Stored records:
§ §

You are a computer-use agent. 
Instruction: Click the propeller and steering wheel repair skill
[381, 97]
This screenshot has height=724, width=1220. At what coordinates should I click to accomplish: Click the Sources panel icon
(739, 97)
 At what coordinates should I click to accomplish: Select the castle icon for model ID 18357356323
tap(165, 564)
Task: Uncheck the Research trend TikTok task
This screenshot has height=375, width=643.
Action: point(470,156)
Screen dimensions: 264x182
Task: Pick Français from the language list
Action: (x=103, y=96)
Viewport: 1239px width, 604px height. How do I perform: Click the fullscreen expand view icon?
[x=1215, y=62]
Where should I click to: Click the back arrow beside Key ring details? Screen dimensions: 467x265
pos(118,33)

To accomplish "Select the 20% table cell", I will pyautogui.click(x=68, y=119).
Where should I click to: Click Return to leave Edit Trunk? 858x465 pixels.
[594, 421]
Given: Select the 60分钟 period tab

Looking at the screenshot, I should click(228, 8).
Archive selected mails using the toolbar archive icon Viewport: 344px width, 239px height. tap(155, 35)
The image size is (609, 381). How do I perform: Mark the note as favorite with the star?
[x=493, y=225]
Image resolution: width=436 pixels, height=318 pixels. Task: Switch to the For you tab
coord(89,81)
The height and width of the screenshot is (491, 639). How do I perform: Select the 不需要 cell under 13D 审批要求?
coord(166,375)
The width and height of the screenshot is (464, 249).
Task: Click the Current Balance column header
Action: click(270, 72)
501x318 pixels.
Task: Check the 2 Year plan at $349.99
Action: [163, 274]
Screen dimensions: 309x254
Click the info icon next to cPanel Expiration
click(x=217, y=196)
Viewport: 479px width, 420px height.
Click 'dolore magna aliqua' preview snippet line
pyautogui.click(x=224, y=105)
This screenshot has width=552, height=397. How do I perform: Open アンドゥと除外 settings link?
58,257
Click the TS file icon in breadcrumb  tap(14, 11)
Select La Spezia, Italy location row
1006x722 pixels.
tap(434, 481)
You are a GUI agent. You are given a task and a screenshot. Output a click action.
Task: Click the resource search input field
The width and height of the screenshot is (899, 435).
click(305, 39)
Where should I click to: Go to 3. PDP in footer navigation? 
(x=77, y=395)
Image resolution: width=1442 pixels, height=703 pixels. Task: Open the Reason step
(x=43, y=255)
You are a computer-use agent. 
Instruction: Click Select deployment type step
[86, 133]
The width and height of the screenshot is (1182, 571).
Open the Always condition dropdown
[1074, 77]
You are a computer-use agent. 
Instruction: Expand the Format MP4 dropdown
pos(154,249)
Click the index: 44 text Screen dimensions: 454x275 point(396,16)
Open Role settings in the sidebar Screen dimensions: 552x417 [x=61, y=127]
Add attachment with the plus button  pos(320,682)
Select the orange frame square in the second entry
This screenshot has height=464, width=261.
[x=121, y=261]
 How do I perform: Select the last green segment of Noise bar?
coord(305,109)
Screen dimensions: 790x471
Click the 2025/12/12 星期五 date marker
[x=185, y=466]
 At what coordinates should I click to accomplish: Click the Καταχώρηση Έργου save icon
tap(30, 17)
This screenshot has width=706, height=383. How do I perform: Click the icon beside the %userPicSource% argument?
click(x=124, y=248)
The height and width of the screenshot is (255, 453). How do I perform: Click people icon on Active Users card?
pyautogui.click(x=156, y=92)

§ §

## ACTIVITY
Take the line holding "Click the index: 44" and the lines after it through the end of the entries. Retype them exactly and add nothing.

## SOLUTION TO THIS PROBLEM
Click the index: 44 text Screen dimensions: 454x275 point(396,16)
Open Role settings in the sidebar Screen dimensions: 552x417 [x=61, y=127]
Add attachment with the plus button  pos(320,682)
Select the orange frame square in the second entry
This screenshot has height=464, width=261.
[x=121, y=261]
 How do I perform: Select the last green segment of Noise bar?
coord(305,109)
Screen dimensions: 790x471
Click the 2025/12/12 星期五 date marker
[x=185, y=466]
 At what coordinates should I click to accomplish: Click the Καταχώρηση Έργου save icon
tap(30, 17)
This screenshot has width=706, height=383. How do I perform: Click the icon beside the %userPicSource% argument?
click(x=124, y=248)
The height and width of the screenshot is (255, 453). How do I perform: Click people icon on Active Users card?
pyautogui.click(x=156, y=92)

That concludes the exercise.